**INSTRUCTIONS TO FOLLOW:** Your answer must be the lines from the one containing "Click the Finish button in setup wizard" through the last line below, copied exactly, with no pictures.

**SOURCE INFORMATION:**
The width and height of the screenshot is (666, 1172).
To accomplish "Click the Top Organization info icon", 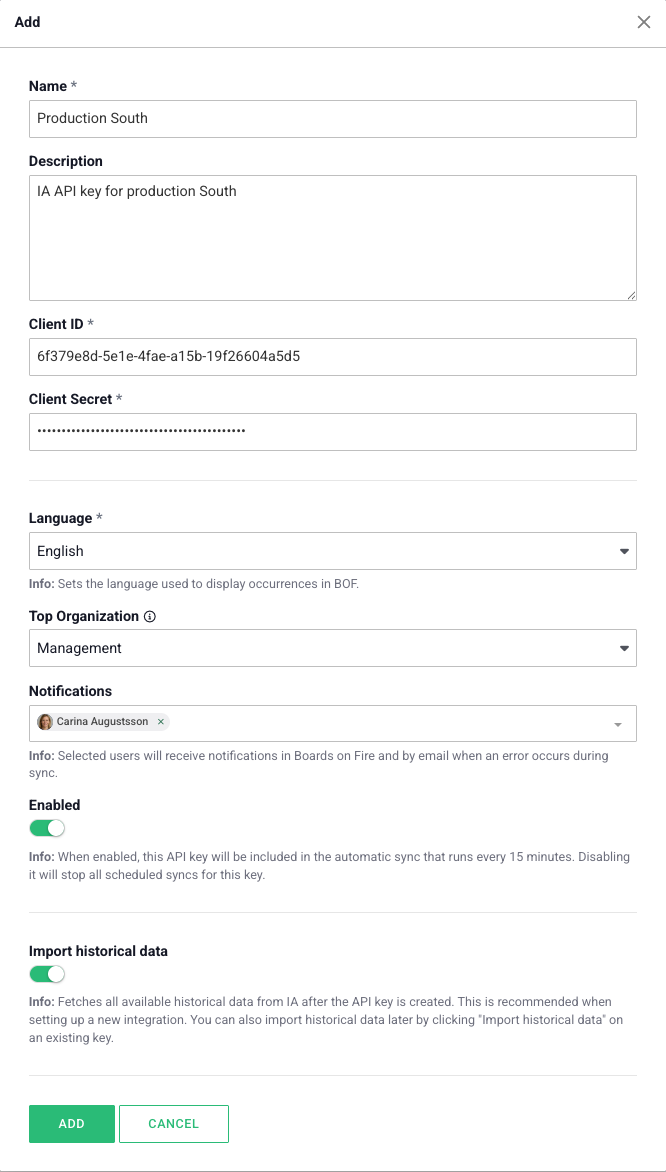I will pos(150,617).
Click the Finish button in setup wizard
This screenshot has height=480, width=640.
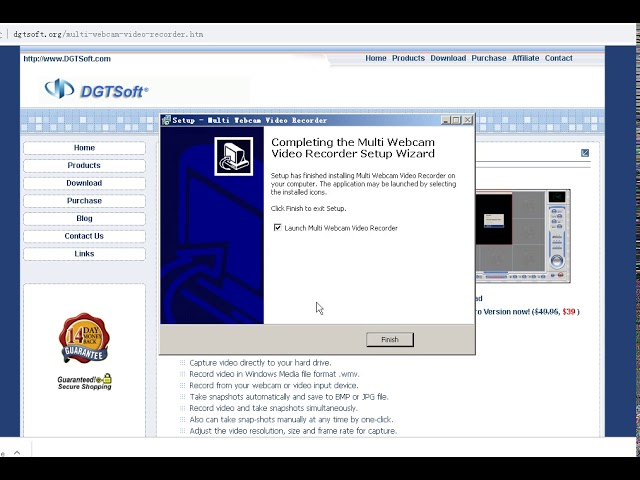tap(389, 339)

**RESULT:**
Click the Finish button in setup wizard
This screenshot has height=480, width=640.
tap(389, 339)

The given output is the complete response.